> Problem statement
Among these records, which lines include "Given"? Copy them out.

> Records for the exercise
○ ○ ○

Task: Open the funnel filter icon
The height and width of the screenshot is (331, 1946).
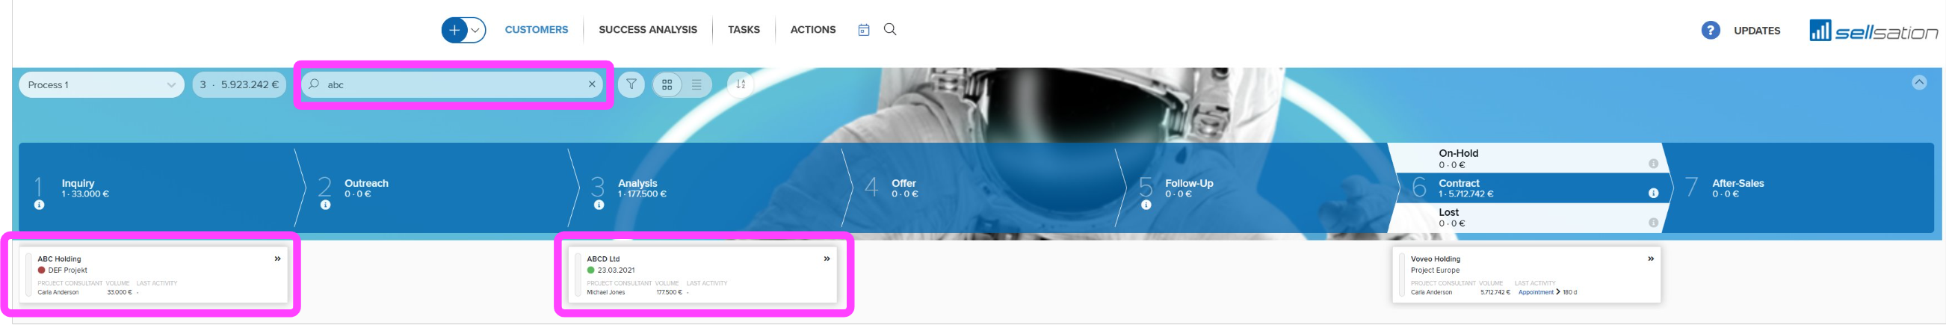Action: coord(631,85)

○ ○ ○

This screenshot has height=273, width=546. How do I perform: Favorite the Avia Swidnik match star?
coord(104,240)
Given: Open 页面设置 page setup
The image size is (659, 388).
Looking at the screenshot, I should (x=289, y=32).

○ ○ ○

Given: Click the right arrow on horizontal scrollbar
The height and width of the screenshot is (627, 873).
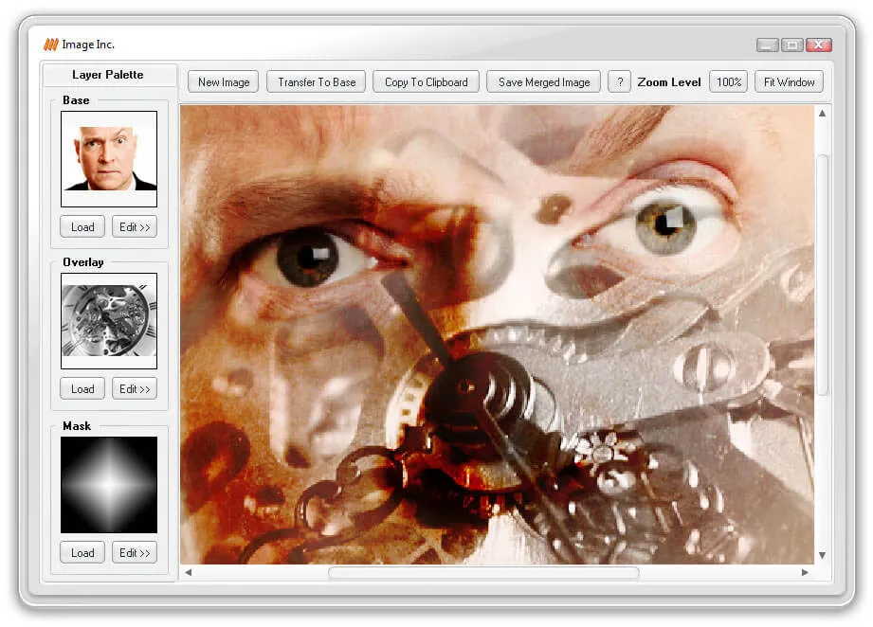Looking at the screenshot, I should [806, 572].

○ ○ ○

> Output below
Given: Open 页面设置 page setup
Given: Click the right arrow on horizontal scrollbar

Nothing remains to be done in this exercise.